▶ **Source**
>> BEGIN
A group of nine Masters of Wine visited Uruguay with the aim of learning about its viticulture. They visited wineries and tasted wines from different regions and were pleasantly surprised with the quality of the wines of the little South American country.
On February 24th, 25th and 26th, 2018, Uruguay received nine Masters of Wine who traveled with the aim of learning about its vitiviniculture about which they knew very little. They were invited by Wines of Uruguay (association that reunites the exporting wineries of Uruguay) and INAVI (National Wine and Viticulture Institute), in an effort to continue the work of communication about Uruguayan wines. The origins of the MWs are diverse: Cees van Casteren from the Netherlands, Konstantin Baum from Germany, Mai Tjemsland from Norway, Patrick Farrell from the United States, Pedro Ballesteros Torres from Spain, Peter T. Koff from South Africa, Robin Kick from the United States, Roderick Smith and Victoria Stephens from England. They spent two and a half days visiting wineries, tasting and learning about the wine culture in Uruguay.
>> END
▶ **Prompt A**
In the text about the Masters of Wine visit to Uruguay, which two organizations invited the group?
▶ **Prompt B**
Copy word for word the passage of the Masters of Wine text starting with "A group of nine" and going on through "South American country.".
▶ **Prompt C**
According to the Masters of Wine text, why did Wines of Uruguay and INAVI invite the nine Masters of Wine?

▶ **Provided data**
>> BEGIN
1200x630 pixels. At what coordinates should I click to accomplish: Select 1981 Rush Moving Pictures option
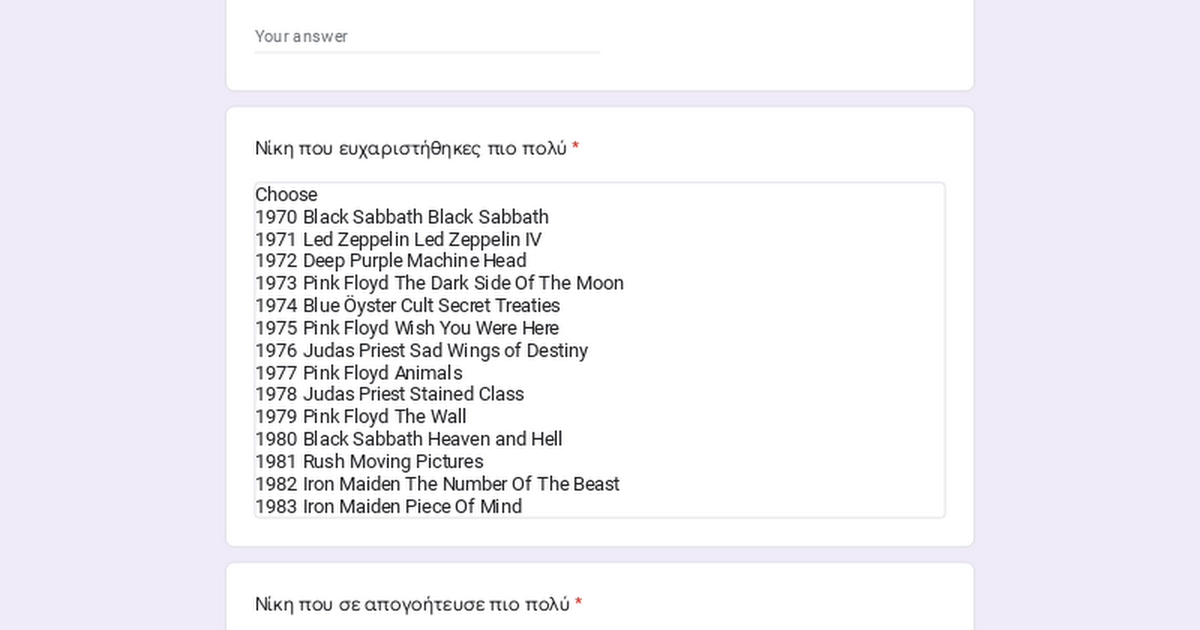click(369, 462)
>> END
▶ **Finished answer A**
Wines of Uruguay and INAVI (National Wine and Viticulture Institute).

▶ **Finished answer B**
A group of nine Masters of Wine visited Uruguay with the aim of learning about its viticulture. They visited wineries and tasted wines from different regions and were pleasantly surprised with the quality of the wines of the little South American country.

▶ **Finished answer C**
They invited them in an effort to continue the work of communication about Uruguayan wines.